Securities and Exchange Commission
Judiciary Plaza
450 Fifth Street, N.W.
Washington, D.C. 20549-1004

Re:    Central Valley Community Bancorp
Registration Statement on Form S-8


Ladies and Gentlemen:

We refer to the registration statement on Form S-8 (the “Registration Statement), to be filed by Central Valley Community Bancorp, a California corporation (the “Company”), with the Securities and Exchange Commission under the Securities Act of 1933, as amended, relating to the registration of 875,000 of the Company’s common stock (the “Shares”) to be issued upon the exercise of share options granted under the Company’s 2015 Omnibus Incentive Plan (the “2015 Plan”).

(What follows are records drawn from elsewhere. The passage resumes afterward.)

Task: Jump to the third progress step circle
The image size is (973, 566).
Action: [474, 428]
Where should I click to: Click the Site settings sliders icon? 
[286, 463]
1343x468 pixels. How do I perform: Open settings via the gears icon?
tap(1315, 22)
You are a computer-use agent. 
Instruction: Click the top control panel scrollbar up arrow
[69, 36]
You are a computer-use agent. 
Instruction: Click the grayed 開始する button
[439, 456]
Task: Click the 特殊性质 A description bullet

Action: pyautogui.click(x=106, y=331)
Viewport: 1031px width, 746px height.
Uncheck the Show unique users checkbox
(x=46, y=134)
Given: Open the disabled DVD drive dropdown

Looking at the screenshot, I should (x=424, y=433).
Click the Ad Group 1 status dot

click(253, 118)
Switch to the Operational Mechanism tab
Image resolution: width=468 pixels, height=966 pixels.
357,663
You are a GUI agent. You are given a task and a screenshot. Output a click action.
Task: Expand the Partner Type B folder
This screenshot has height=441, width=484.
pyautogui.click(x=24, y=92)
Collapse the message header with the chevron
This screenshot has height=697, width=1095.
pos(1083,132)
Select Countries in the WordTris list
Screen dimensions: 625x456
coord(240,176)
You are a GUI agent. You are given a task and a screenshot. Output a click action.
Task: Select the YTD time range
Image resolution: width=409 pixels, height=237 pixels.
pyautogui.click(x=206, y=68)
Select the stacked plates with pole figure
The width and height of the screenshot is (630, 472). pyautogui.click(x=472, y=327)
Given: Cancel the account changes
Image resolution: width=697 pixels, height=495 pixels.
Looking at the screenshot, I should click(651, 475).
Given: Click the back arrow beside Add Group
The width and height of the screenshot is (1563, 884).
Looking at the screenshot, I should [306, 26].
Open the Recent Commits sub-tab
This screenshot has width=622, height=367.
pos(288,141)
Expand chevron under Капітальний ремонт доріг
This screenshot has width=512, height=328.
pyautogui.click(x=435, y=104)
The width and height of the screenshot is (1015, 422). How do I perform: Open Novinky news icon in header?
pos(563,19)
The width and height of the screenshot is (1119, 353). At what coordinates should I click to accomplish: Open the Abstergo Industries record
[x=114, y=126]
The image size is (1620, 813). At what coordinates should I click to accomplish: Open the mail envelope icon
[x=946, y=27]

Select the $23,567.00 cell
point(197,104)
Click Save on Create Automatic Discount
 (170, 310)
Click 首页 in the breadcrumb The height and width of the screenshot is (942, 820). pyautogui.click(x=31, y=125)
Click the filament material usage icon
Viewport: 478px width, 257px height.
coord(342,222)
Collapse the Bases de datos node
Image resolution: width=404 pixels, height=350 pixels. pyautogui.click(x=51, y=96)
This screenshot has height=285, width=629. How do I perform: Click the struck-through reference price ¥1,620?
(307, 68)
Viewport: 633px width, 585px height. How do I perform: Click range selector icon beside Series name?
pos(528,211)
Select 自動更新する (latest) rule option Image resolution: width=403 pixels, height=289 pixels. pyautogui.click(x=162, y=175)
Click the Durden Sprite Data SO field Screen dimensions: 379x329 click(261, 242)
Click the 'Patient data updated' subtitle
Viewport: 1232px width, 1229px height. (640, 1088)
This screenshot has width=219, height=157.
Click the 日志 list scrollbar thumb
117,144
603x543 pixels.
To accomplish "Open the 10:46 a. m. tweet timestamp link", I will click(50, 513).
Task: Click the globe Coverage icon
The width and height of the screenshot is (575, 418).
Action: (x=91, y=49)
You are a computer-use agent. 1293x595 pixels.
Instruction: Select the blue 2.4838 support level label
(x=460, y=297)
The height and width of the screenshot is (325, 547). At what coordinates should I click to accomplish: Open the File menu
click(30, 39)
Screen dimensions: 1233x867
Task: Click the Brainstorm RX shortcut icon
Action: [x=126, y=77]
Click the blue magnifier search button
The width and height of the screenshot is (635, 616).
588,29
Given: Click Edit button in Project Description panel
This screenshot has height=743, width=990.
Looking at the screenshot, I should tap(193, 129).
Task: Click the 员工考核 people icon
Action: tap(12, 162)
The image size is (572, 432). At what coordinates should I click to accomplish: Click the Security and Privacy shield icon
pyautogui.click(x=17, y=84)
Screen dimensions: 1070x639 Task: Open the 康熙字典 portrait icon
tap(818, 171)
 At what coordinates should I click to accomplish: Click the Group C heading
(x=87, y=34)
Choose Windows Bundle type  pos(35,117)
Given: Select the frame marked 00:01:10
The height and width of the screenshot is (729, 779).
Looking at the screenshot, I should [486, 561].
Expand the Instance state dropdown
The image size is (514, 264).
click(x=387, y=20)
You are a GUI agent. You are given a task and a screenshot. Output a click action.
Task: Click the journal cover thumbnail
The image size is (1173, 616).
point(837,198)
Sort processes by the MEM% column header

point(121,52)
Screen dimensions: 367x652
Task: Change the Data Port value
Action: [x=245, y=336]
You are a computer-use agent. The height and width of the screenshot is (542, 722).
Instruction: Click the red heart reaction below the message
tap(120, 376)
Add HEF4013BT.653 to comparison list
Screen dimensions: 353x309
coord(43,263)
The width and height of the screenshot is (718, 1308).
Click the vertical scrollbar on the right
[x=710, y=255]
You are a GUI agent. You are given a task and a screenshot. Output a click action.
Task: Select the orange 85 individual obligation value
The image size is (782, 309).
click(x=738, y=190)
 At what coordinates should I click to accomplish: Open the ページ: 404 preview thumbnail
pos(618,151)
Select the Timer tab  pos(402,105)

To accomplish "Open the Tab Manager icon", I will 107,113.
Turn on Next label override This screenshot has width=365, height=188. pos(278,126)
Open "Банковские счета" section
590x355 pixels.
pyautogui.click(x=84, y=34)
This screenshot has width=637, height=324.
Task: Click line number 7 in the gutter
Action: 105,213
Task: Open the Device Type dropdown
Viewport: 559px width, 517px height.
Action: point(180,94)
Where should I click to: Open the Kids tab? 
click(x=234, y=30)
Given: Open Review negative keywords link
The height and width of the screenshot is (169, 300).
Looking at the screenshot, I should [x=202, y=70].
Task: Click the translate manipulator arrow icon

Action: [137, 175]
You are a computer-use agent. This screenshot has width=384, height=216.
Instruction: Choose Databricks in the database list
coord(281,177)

We have examined the corporate records and documents of the Company as we have considered necessary or appropriate for the purposes of this opinion and, upon the basis of such examination, advise you that in our opinion, the Shares being registered pursuant to the Registration Statement have been duly authorized and, when issued and paid for in accordance with the terms of the 2015 Plan, will be validly issued, fully paid and non-assessable.

We consent to filing of this opinion as an exhibit to the Registration Statement. This opinion is furnished to you in connection with the filing of the Registration Statement and is not to be used, circulated, quoted or otherwise relied upon for any other purposes.

Very truly yours,

DOWNEY BRAND LLP

/s/ Downey Brand




Exhibit 23.2


CONSENT OF INDEPENDENT REGISTERED PUBLIC ACCOUNTING FIRM

We consent to the incorporation by reference in this Registration Statement on Form S-8 of Central Valley Community Bancorp of our report dated March 16, 2015 related to the consolidated financial statements and effectiveness of internal control over financial reporting appearing in the Annual Report on Form 10-K of Central Valley Community Bancorp for the year ended December 31, 2014.